Les casinos terrestres ont dû s’adapter à cette nouvelle donne concurrentielle en diversifiant leurs offres. Beaucoup se sont transformés en véritables complexes de loisirs intégrant restaurants gastronomiques, spectacles, hôtels de luxe et centres de bien-être. Cette stratégie vise à proposer une expérience globale que le numérique ne peut reproduire, misant sur la dimension sociale et sensorielle du jeu en présentiel.

L’impact économique et social contemporain

Aujourd’hui, la France compte environ 200 casinos répartis sur l’ensemble du territoire, générant un chiffre d’affaires annuel de plusieurs milliards d’euros. Ces établissements emploient directement plus de 15 000 personnes et contribuent significativement aux budgets des communes qui les accueillent à travers diverses taxes et redevances. Le prélèvement de l’État sur les jeux représente une source de revenus fiscaux non négligeable, redistribuée notamment au profit de la Sécurité sociale.

L’évolution démographique de la clientèle constitue un enjeu majeur pour le secteur. Traditionnellement fréquentés par une population plutôt âgée et aisée, les casinos cherchent à rajeunir leur image et à attirer de nouveaux publics. Cette transformation passe par la modernisation des espaces, l’introduction de nouvelles technologies comme les tables de jeu électroniques, et le développement d’événements culturels et sportifs.

La question de l’addiction au jeu occupe une place croissante dans les préoccupations des exploitants et des autorités. Les casinos français ont développé des programmes de jeu responsable incluant des dispositifs d’auto-exclusion, des formations pour le personnel et des partenariats avec des associations spécialisées dans l’accompagnement des joueurs problématiques. Cette dimension sociale s’inscrit dans une prise de conscience collective des risques associés aux jeux d’argent.

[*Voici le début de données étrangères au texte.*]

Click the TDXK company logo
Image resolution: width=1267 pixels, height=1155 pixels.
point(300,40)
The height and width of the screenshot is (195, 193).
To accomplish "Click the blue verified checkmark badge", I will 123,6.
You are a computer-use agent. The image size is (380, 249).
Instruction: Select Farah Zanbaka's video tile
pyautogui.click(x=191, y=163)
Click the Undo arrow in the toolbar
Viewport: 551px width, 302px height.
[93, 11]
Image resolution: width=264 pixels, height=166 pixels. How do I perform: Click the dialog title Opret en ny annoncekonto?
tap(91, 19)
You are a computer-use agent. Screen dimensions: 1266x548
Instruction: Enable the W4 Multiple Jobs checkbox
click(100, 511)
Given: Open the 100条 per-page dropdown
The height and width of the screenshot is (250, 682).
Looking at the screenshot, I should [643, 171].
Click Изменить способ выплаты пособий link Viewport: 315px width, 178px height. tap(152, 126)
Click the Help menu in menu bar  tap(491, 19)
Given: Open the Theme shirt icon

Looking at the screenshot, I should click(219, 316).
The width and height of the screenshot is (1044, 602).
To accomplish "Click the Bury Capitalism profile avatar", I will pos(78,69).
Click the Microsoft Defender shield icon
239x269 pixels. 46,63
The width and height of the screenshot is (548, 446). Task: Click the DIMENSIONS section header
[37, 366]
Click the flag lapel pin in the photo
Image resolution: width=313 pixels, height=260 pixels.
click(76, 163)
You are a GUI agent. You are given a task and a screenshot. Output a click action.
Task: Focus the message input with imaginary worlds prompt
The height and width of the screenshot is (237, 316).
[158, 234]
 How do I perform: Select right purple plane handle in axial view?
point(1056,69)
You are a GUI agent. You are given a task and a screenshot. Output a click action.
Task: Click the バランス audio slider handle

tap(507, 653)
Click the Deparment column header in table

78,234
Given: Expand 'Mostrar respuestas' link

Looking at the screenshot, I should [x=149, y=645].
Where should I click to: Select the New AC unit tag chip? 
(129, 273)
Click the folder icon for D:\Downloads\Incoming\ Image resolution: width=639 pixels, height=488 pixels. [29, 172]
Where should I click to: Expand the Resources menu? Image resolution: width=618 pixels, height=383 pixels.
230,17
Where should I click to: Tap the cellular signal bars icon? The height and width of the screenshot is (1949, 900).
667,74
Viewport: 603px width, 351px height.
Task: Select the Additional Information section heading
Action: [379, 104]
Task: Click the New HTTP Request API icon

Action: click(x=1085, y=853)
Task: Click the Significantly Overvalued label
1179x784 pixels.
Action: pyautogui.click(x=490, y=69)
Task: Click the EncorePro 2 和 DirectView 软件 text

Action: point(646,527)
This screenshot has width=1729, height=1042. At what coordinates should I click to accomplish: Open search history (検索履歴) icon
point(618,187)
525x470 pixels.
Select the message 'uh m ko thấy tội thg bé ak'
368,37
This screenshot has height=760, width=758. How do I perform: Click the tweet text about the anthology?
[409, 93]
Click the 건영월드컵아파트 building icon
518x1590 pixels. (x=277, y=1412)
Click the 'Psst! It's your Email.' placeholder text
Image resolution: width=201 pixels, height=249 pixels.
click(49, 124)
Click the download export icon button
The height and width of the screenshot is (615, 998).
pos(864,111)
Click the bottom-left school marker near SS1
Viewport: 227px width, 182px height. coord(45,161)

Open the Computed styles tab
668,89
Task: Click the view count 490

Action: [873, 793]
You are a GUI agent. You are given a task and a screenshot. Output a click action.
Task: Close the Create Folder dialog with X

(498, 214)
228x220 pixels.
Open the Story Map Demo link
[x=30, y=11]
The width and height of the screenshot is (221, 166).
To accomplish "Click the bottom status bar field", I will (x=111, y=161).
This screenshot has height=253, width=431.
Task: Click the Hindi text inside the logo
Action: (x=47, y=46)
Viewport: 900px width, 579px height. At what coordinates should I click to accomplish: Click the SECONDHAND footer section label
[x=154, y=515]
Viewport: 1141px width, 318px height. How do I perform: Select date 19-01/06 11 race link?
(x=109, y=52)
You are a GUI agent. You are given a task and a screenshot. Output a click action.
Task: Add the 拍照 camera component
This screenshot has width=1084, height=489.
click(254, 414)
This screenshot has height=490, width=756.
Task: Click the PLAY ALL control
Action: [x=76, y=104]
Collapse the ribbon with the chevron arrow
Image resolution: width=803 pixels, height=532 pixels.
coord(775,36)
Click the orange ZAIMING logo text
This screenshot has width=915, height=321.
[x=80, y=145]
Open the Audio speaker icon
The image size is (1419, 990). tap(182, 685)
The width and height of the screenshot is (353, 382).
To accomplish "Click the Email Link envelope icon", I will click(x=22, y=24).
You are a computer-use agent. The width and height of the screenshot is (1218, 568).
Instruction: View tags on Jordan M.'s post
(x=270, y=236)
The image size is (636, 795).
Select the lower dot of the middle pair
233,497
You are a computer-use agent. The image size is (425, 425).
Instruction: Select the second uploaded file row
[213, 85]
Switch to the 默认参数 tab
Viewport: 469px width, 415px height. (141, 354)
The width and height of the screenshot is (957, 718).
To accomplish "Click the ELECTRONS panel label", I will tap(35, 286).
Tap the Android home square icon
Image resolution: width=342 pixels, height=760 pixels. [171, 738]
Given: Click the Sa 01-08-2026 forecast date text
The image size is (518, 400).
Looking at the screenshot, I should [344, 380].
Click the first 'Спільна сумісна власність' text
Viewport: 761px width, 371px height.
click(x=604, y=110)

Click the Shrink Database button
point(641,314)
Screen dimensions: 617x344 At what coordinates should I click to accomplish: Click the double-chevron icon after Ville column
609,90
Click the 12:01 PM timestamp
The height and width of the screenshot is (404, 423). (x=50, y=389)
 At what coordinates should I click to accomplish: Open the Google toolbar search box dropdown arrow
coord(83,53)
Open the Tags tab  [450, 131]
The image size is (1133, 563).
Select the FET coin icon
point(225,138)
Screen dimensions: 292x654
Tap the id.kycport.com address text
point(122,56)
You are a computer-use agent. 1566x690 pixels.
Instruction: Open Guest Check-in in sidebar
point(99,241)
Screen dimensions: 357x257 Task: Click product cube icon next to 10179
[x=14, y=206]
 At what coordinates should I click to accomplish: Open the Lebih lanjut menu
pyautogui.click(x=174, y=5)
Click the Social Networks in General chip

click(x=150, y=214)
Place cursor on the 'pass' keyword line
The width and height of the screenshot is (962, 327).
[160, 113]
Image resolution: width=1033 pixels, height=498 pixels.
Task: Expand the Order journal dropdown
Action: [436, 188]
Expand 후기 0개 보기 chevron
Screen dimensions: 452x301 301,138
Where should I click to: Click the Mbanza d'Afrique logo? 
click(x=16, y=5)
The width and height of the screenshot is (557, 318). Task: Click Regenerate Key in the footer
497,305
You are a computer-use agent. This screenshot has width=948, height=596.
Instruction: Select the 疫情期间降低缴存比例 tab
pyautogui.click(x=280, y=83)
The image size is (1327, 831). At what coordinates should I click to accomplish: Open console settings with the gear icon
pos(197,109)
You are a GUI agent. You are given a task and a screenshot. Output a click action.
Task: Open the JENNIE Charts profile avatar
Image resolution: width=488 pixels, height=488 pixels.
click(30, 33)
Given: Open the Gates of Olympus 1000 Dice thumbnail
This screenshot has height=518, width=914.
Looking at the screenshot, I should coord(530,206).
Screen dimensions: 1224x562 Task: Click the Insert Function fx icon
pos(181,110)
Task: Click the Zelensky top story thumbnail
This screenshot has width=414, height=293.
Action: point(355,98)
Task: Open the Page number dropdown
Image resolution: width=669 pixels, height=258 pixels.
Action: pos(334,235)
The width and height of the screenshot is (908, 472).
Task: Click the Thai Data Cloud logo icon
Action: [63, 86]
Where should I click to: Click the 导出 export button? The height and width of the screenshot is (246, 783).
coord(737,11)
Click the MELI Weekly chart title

L’évolution historique des casinos français illustre la capacité d’adaptation d’une industrie confrontée à des mutations profondes. De l’aristocratie du XIXe siècle aux défis numériques du XXIe siècle, ces établissements ont su traverser les époques en se réinventant constamment. Leur avenir dépendra de leur aptitude à concilier tradition et innovation, expérience physique et technologies digitales, tout en maintenant un équilibre délicat entre divertissement et responsabilité sociale. L’histoire nous enseigne que les casinos français ont toujours su s’adapter aux transformations de leur temps, suggérant qu’ils continueront à évoluer pour répondre aux attentes des générations futures.